There are chatbots which know how to maintain context. They will answer follow up questions without forcing the user to describe what they’re referring to every single time. We have one of those at Sourcebits and the solution is as simple as it is smart. We are off to a good start, but this is a very complex problem: language nuances or cultural context make it very tough for AI to figure out when to maintain or when to switch. AI cannot infer meanings from body language, references or tone.
Context maintenance proves understanding. I think it is the first step to make chatbots effective communicators.
Use the best practices of UI design
Throughout the last 10 years, we learned a lot about user’s behavior, expectations and mindset in cognitively challenging situations. Mobile devices pose a challenge which optimized the quality of design: we know our users pretty well now.

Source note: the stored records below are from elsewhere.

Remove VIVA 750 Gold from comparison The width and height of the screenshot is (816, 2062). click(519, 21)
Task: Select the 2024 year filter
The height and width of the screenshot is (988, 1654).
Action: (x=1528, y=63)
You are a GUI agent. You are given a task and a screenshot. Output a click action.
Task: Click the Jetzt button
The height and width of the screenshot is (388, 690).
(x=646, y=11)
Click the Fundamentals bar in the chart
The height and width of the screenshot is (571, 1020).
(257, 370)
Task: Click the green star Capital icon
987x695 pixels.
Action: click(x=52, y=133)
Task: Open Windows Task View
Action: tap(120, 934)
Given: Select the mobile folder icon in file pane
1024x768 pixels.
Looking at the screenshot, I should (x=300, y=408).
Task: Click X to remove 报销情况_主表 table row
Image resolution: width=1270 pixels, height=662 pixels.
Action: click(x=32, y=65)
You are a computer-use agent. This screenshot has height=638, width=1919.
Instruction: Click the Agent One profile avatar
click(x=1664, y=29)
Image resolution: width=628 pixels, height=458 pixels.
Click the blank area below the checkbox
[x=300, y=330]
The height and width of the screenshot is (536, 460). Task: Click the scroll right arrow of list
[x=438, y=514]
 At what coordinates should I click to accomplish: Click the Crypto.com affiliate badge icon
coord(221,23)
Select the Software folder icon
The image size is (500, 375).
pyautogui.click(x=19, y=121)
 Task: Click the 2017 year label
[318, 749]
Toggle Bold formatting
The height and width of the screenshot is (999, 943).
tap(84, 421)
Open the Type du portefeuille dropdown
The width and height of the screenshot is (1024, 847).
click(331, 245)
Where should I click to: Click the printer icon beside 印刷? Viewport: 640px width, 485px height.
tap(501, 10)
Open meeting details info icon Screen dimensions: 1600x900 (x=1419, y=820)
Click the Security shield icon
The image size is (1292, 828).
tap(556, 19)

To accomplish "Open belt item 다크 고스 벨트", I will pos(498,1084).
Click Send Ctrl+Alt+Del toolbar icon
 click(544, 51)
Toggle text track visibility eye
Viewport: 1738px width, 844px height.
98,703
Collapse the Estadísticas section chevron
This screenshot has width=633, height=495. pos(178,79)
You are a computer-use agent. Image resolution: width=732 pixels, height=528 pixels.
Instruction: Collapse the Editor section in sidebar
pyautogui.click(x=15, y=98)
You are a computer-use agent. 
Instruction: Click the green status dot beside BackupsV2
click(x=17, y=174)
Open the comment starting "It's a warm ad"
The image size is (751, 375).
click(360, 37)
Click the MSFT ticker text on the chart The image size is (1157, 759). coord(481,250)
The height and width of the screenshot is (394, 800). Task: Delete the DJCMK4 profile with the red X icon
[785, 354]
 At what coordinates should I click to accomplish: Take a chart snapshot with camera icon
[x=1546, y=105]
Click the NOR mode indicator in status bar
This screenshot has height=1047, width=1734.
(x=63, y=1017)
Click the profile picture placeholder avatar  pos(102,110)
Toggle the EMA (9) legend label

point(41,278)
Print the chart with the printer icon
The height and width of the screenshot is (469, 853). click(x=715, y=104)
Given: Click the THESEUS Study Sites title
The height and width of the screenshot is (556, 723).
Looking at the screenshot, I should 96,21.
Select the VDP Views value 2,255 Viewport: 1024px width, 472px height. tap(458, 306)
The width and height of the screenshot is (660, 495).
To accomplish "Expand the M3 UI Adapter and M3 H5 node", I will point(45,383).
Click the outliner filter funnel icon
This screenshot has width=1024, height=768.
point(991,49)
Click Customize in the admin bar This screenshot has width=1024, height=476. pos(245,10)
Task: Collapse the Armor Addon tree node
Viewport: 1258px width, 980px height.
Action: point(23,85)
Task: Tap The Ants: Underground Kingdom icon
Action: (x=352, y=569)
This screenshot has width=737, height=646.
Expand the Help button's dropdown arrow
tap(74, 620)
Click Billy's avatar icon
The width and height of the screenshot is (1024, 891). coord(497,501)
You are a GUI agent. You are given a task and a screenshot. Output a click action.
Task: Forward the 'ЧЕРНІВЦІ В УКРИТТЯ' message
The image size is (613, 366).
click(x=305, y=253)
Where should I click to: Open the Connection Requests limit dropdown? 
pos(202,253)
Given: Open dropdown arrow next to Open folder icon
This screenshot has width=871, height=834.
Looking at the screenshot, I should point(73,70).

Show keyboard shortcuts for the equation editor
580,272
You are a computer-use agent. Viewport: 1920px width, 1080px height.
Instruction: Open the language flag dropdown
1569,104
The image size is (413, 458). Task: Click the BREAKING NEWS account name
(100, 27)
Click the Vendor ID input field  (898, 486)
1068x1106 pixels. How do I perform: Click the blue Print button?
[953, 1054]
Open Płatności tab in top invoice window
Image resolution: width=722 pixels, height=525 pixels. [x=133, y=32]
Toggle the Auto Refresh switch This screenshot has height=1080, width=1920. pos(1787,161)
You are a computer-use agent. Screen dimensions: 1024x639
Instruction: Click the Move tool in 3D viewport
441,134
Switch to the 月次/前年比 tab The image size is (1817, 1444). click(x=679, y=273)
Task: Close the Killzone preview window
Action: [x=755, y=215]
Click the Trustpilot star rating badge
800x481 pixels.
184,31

I think that experience applies in the field of AI as well. We have many tools to optimize conversational interfaces. Consider the following:
- consistent left-right participant placement in chat layout
- message and metadata typography
- chat bubble shape and color palette (allow use of color to help the chatbot to express non-verbal messages?)
- message animations (types, timings, frame rate)
- message grouping
- non-verbal responses (typing indicator)
- emoji, animoji, stickers (aren’t these too human though?)
- instead of forcing the user to type or speak, speed up data input with UI controls (buttons, segment controls, checkboxes, single/multiple choice lists, sliders, media carousels, video and music players etc.)
And last but not least: the language. I consider copywriting very much a part of effective UI design. Consistent and clear copy goes a long way: focused on actions, with concise and practical vocabulary, devoid of any ambiguity or emotional charge. Simple and to the point.